**Exercise objective**
Your task is to copy every line below that contains the word "label".

★ ★ ★ ★ ★

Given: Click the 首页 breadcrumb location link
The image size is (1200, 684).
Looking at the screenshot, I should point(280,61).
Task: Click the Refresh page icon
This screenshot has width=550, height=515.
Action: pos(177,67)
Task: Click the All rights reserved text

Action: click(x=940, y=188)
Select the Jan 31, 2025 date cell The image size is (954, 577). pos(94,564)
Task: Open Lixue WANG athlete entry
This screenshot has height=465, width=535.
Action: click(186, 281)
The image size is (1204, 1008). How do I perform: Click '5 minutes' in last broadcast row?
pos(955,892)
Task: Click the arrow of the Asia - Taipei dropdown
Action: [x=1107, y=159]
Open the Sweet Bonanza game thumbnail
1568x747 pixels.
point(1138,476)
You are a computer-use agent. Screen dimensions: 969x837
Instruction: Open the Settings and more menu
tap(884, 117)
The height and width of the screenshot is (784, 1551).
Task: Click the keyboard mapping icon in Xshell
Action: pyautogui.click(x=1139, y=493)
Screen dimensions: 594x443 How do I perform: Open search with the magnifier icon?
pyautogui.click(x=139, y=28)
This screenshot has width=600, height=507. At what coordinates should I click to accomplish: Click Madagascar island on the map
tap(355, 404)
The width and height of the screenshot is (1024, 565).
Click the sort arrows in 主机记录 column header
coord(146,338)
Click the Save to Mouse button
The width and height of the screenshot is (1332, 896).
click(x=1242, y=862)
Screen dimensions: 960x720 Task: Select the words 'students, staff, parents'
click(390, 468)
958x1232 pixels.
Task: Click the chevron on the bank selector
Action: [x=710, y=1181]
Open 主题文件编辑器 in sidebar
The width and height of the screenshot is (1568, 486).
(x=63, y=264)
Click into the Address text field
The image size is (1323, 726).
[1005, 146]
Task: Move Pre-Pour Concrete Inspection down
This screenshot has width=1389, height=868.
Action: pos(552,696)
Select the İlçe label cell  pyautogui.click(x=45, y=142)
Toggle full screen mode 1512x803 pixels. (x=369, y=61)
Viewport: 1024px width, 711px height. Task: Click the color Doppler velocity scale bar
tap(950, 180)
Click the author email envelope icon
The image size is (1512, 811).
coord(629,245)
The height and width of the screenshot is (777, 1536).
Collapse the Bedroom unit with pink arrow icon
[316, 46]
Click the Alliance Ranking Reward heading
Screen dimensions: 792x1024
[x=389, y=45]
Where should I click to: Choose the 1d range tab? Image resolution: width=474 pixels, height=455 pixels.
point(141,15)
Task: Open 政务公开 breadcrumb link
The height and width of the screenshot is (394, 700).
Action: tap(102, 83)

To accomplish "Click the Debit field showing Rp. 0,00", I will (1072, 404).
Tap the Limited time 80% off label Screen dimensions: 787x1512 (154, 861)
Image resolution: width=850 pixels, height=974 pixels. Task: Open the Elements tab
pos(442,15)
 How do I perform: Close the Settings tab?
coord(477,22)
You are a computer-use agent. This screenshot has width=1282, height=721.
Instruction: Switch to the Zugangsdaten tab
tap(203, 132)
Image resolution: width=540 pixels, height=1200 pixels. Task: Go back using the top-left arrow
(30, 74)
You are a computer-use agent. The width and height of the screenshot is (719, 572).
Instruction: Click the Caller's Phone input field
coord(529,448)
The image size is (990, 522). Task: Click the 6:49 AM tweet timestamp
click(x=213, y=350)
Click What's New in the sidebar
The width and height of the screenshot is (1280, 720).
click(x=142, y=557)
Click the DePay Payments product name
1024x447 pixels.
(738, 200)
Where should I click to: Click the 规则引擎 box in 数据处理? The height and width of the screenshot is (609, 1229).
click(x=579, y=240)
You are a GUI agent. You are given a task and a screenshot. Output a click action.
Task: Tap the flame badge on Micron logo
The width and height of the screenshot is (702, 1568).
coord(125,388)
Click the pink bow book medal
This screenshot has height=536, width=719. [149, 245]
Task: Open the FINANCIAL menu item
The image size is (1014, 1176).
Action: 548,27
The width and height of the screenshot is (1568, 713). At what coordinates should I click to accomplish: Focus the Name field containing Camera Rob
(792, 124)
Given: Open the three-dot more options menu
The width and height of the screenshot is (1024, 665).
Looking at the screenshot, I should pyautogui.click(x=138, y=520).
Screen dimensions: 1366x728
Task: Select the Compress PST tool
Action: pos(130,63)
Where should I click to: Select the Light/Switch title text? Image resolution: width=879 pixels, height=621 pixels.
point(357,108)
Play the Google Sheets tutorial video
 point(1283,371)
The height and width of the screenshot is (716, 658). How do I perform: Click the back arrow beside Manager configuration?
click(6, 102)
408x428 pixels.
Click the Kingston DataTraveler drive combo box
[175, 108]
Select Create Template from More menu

★ ★ ★ ★ ★

**Result of this task**
Select the İlçe label cell  pyautogui.click(x=45, y=142)
Tap the Limited time 80% off label Screen dimensions: 787x1512 (154, 861)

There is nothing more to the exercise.